Could you update the records starting with the line containing "Task: Select the Monitor" and going through the line containing "Looking at the" by replacing "Create Invoice" with "New Invoice" and leaving everything else unchanged? Give only those lines and omit the pictures.
--- Start of Supplied records ---
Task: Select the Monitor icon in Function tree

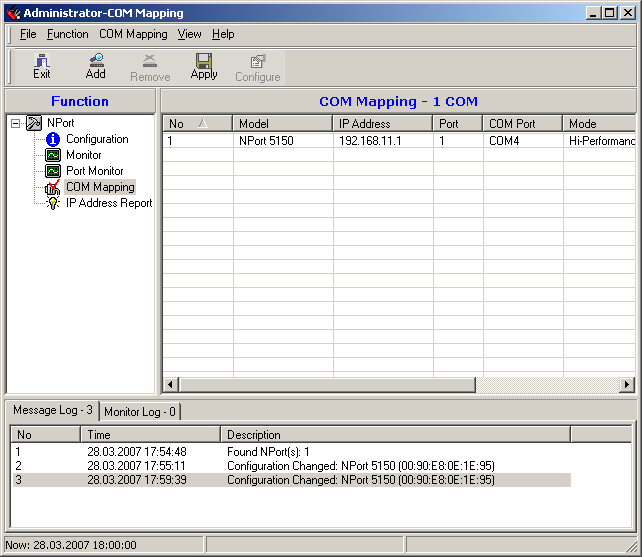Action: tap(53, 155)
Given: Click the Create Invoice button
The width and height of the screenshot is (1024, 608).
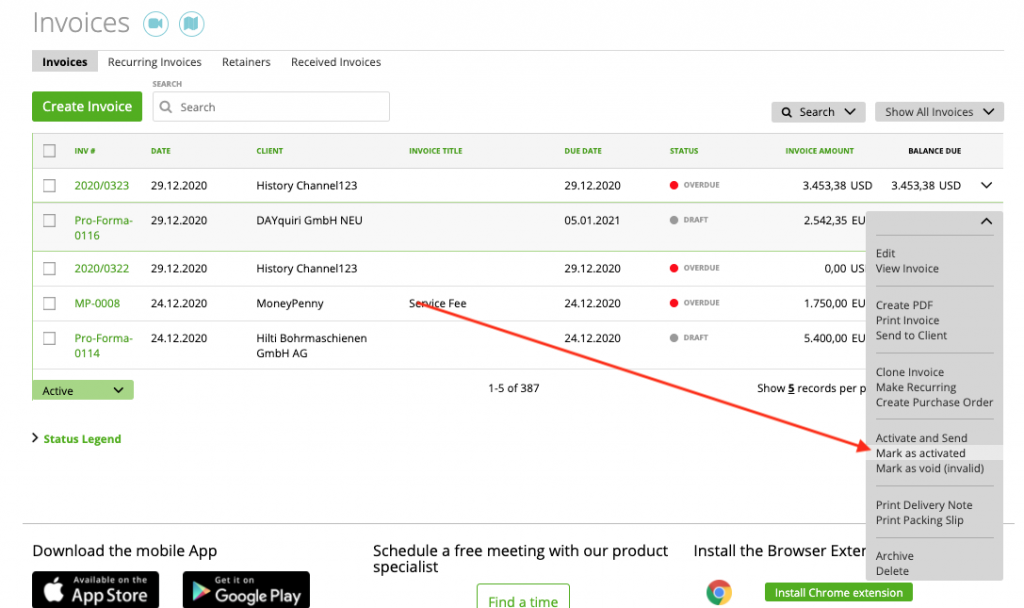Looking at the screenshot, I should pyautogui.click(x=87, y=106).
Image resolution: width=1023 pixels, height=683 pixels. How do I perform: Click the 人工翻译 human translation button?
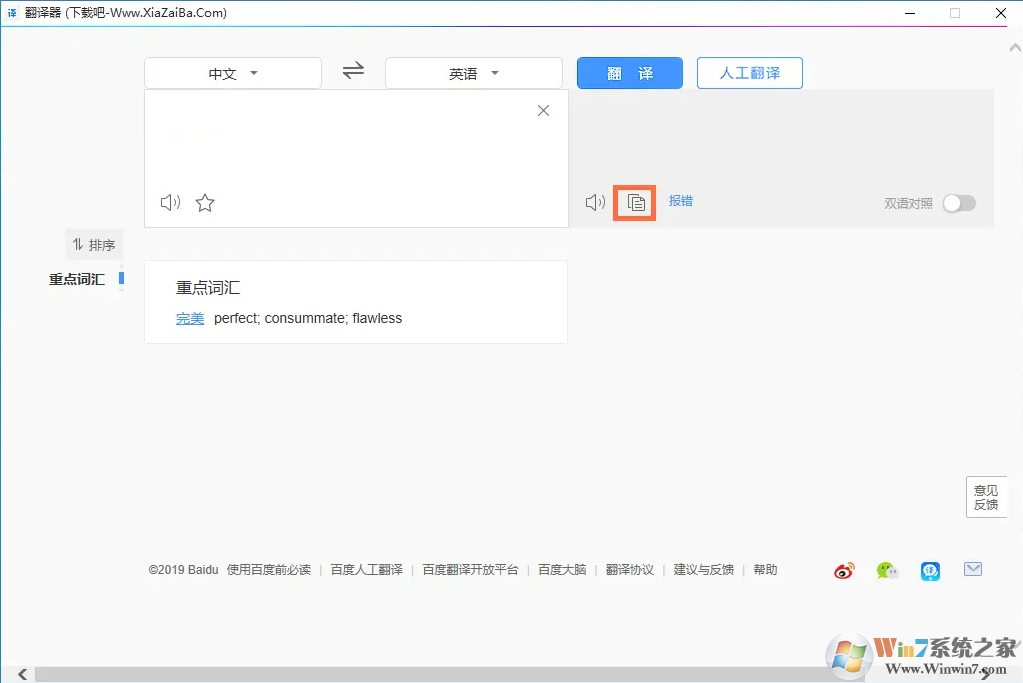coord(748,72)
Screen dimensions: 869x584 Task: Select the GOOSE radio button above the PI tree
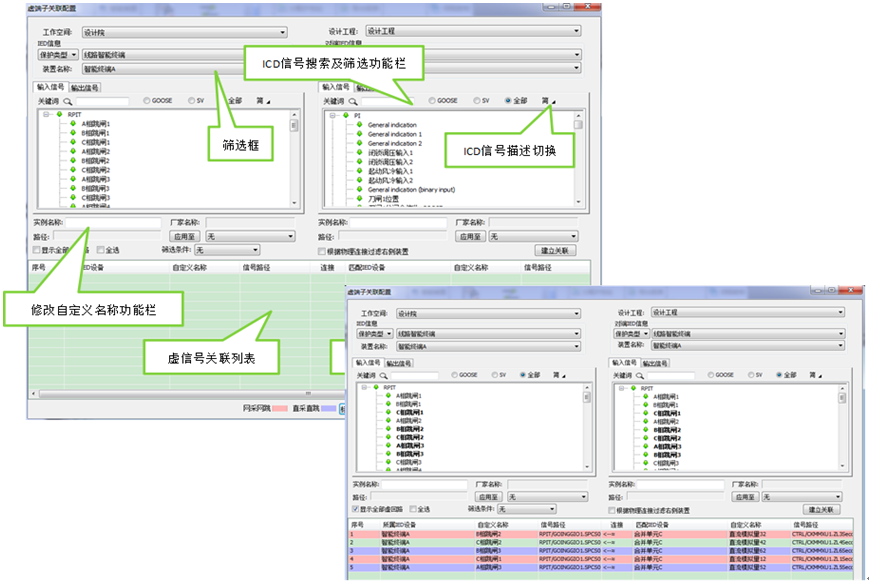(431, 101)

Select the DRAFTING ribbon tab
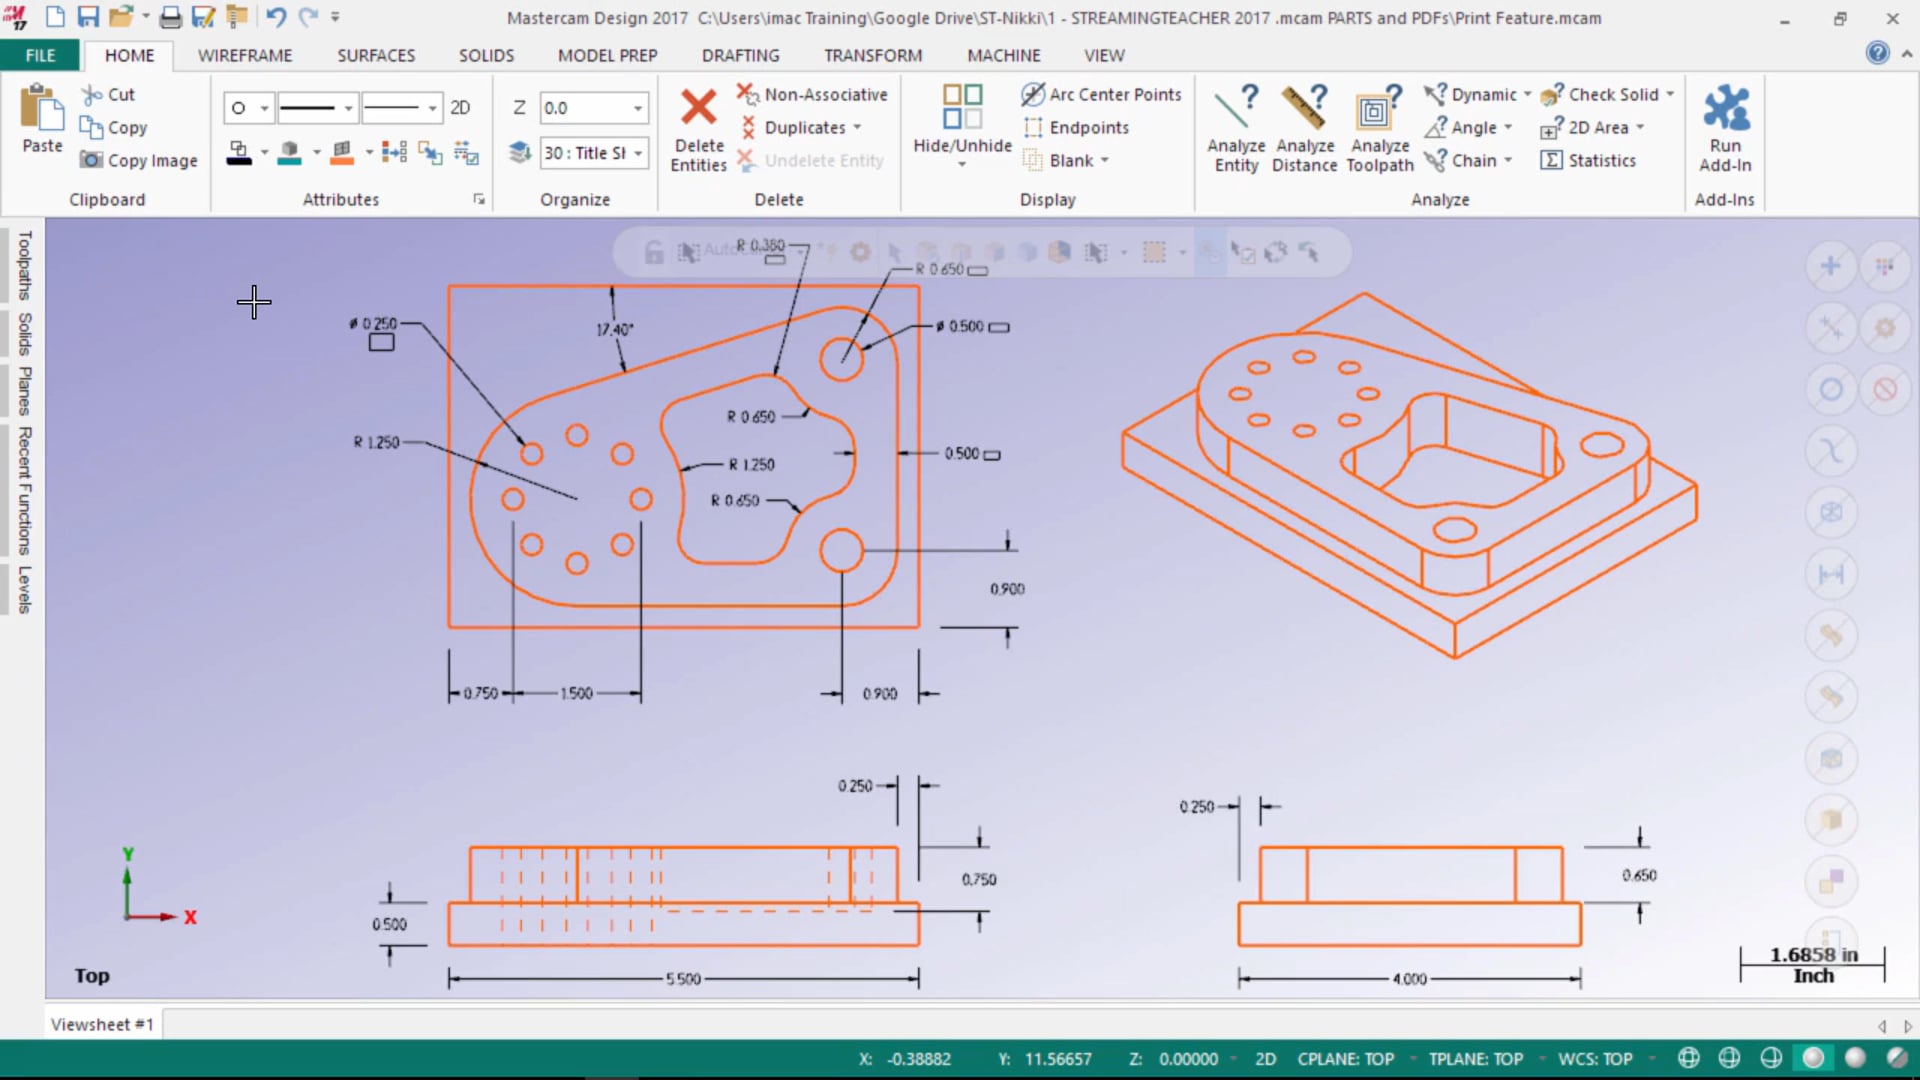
--- End of Supplied records ---
--- Start of Supplied records ---
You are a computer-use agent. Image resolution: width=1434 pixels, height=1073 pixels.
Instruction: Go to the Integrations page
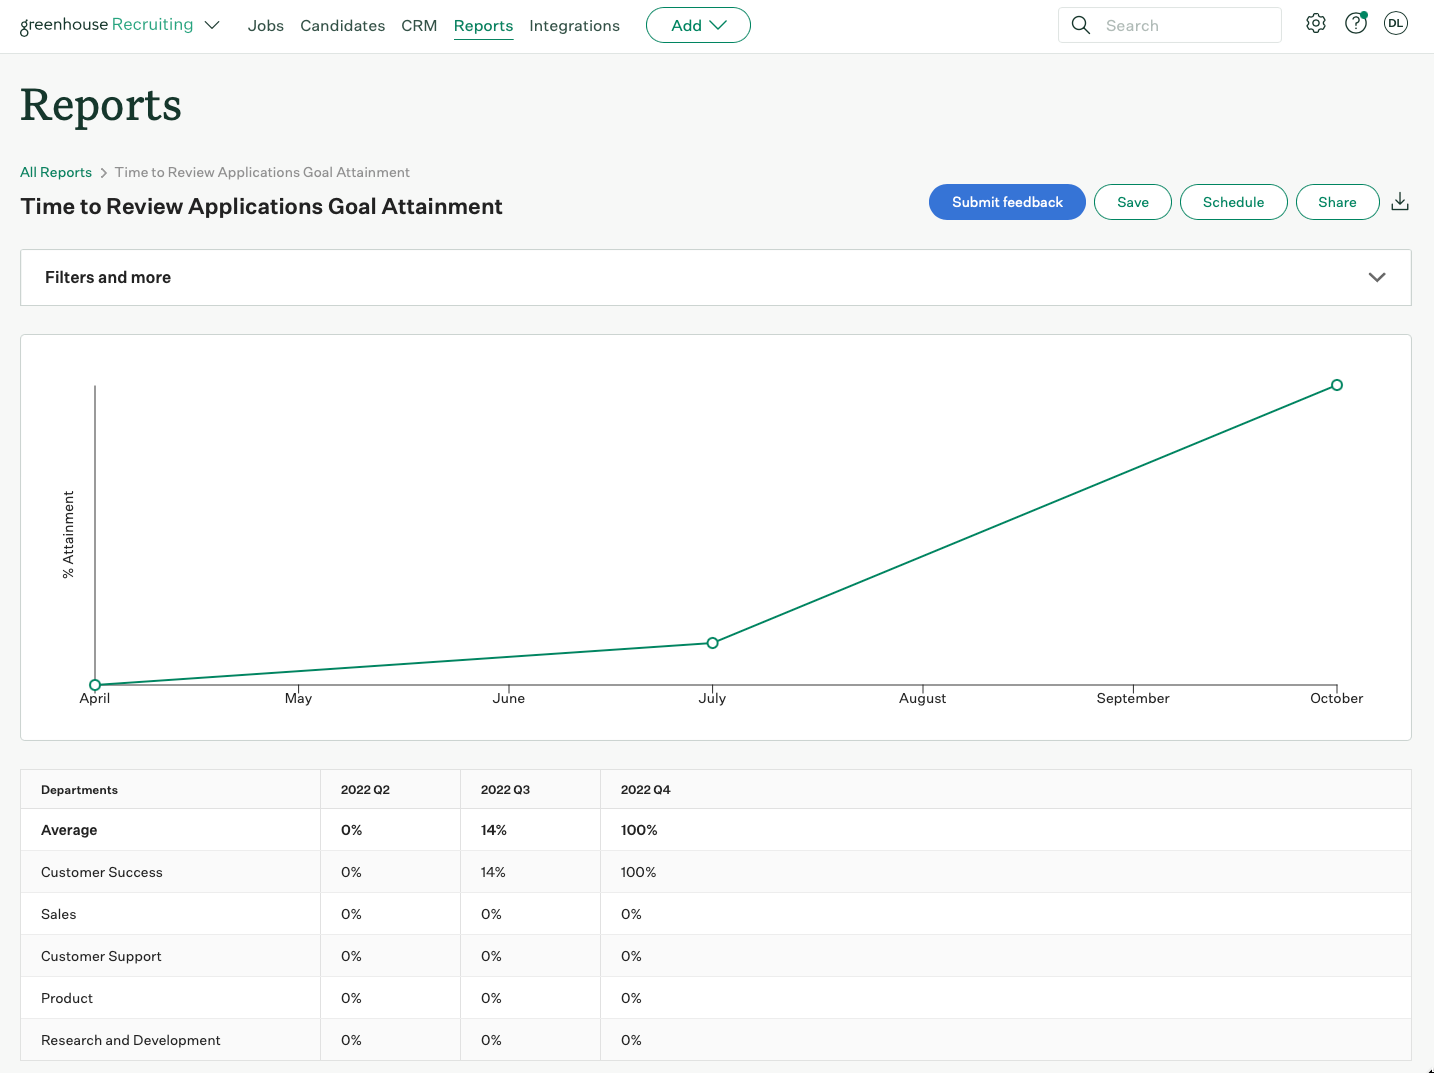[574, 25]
--- End of Supplied records ---
Exercise solution -
Task: Select the Monitor icon in Function tree

Action: tap(53, 155)
Given: Click the New Invoice button
The width and height of the screenshot is (1024, 608).
Looking at the screenshot, I should pyautogui.click(x=87, y=106).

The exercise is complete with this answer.